**Stored data entries**
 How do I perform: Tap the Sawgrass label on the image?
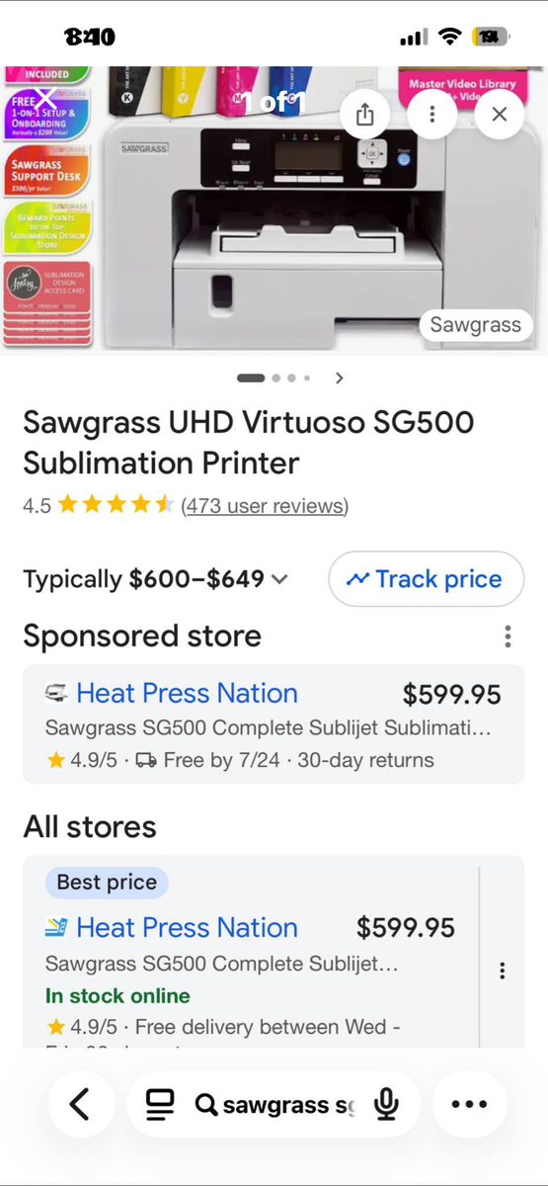click(x=475, y=325)
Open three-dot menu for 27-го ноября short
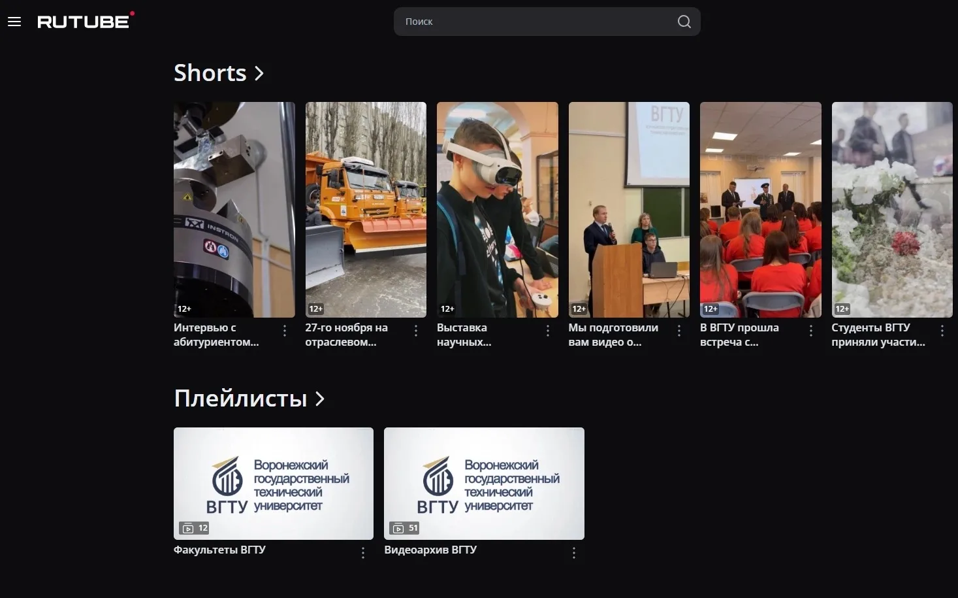Image resolution: width=958 pixels, height=598 pixels. (416, 331)
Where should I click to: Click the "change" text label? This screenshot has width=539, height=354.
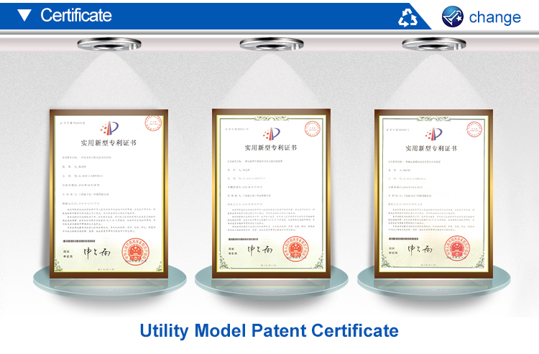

**What to work on**
Without including any picture, repeat the data exactly.

**Solved problem**
 How do I perform: Tap the Sawgrass label on the image?
click(x=475, y=325)
Open three-dot menu for 27-го ноября short
Image resolution: width=958 pixels, height=598 pixels. (416, 331)
Where should I click to: Click the "change" text label? This screenshot has width=539, height=354.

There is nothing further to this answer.